**Entries shown:**
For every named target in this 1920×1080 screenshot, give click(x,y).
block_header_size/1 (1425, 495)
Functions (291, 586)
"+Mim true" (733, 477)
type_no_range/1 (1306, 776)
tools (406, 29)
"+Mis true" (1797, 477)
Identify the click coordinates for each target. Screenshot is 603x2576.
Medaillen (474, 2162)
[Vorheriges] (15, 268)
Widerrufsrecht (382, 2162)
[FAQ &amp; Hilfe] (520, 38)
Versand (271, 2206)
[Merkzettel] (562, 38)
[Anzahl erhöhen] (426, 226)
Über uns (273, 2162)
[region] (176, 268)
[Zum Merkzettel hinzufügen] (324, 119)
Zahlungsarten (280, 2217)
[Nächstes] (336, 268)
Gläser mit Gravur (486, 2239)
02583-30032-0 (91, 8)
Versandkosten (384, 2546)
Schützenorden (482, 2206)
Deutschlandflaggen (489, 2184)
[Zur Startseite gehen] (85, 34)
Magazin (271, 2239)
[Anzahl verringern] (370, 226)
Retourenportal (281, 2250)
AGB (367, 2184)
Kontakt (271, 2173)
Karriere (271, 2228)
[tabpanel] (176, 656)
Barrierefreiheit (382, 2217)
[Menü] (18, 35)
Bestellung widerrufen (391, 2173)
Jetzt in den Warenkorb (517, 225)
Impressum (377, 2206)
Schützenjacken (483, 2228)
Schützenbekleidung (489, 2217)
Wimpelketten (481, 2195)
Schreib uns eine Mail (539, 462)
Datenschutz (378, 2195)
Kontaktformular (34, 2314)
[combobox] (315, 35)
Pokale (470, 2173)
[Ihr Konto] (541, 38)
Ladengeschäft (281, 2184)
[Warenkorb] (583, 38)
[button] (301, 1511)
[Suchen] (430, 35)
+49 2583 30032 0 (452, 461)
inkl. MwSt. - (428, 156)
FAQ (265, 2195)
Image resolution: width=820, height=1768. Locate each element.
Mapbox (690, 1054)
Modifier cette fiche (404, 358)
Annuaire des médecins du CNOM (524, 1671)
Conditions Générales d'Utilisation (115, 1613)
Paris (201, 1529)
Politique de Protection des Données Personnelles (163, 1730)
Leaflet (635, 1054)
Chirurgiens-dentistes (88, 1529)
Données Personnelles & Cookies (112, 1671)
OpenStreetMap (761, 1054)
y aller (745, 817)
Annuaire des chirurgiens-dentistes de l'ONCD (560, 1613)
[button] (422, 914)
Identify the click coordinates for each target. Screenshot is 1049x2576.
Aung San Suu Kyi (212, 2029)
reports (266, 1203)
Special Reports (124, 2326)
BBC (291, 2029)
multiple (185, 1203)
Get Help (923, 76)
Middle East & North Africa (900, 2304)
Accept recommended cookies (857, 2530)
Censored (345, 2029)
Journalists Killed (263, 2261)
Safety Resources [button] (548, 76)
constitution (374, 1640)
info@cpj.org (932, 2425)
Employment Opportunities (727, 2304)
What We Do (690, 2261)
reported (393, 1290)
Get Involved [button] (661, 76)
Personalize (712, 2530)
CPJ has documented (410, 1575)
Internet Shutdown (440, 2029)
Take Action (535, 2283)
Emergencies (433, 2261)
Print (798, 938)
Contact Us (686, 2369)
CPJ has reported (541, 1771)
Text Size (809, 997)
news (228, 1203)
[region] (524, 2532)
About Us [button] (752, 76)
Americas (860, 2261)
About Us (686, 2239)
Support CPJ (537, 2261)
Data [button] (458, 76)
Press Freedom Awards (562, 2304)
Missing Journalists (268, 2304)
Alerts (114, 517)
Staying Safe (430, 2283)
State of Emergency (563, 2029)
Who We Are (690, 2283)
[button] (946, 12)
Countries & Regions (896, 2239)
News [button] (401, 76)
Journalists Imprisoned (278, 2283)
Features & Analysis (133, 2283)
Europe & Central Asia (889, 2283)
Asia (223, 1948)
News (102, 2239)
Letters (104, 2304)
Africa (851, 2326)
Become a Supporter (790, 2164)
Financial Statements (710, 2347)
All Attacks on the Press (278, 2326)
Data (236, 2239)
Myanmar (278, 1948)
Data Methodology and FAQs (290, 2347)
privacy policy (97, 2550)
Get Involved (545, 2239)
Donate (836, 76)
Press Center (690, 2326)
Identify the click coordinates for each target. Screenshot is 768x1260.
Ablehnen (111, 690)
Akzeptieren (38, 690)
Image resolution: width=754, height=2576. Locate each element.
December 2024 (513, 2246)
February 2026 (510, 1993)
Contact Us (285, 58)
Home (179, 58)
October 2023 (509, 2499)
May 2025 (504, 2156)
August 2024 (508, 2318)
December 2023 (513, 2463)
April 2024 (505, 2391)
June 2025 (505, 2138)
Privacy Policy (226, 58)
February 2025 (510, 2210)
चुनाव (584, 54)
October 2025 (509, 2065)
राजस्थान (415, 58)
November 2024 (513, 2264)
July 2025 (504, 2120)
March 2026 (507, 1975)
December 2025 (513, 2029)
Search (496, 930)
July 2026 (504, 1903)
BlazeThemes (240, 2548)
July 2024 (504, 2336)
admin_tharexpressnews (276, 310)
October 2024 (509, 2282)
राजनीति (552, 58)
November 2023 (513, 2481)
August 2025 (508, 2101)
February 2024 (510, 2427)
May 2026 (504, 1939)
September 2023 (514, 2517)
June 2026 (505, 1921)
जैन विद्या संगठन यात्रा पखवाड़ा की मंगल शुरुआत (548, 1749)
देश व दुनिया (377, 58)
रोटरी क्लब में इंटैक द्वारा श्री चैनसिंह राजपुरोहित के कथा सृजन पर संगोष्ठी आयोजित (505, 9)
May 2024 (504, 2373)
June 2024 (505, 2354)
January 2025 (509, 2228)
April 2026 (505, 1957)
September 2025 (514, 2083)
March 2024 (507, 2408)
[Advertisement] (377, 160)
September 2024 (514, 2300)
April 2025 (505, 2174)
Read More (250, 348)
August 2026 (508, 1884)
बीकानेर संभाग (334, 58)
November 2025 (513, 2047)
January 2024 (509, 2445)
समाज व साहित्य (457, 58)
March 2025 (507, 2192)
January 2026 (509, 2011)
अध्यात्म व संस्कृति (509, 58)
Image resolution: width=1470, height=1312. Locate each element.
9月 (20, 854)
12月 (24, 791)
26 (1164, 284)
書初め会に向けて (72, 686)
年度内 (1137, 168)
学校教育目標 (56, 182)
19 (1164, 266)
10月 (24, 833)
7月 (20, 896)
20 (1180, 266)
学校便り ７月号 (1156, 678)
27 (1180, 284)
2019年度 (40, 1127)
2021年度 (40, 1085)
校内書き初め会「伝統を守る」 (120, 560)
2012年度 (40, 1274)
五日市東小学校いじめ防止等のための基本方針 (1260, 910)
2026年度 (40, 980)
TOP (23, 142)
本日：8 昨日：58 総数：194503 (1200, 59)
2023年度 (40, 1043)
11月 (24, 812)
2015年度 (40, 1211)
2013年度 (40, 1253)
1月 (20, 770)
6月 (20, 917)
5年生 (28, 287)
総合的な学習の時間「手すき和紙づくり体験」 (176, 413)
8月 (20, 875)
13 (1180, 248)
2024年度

**What you will do:**
Taking the entries above, write out exactly each line from the one holding "Conditions Générales d'Utilisation" to the one holding "info@cpj.org (932, 2425)", both included, and stop there.

**Response to this exercise:**
Conditions Générales d'Utilisation (115, 1613)
Paris (201, 1529)
Politique de Protection des Données Personnelles (163, 1730)
Leaflet (635, 1054)
Chirurgiens-dentistes (88, 1529)
Données Personnelles & Cookies (112, 1671)
OpenStreetMap (761, 1054)
y aller (745, 817)
Annuaire des chirurgiens-dentistes de l'ONCD (560, 1613)
[button] (422, 914)
Identify the click coordinates for each target. Screenshot is 1049x2576.
Aung San Suu Kyi (212, 2029)
reports (266, 1203)
Special Reports (124, 2326)
BBC (291, 2029)
multiple (185, 1203)
Get Help (923, 76)
Middle East & North Africa (900, 2304)
Accept recommended cookies (857, 2530)
Censored (345, 2029)
Journalists Killed (263, 2261)
Safety Resources [button] (548, 76)
constitution (374, 1640)
info@cpj.org (932, 2425)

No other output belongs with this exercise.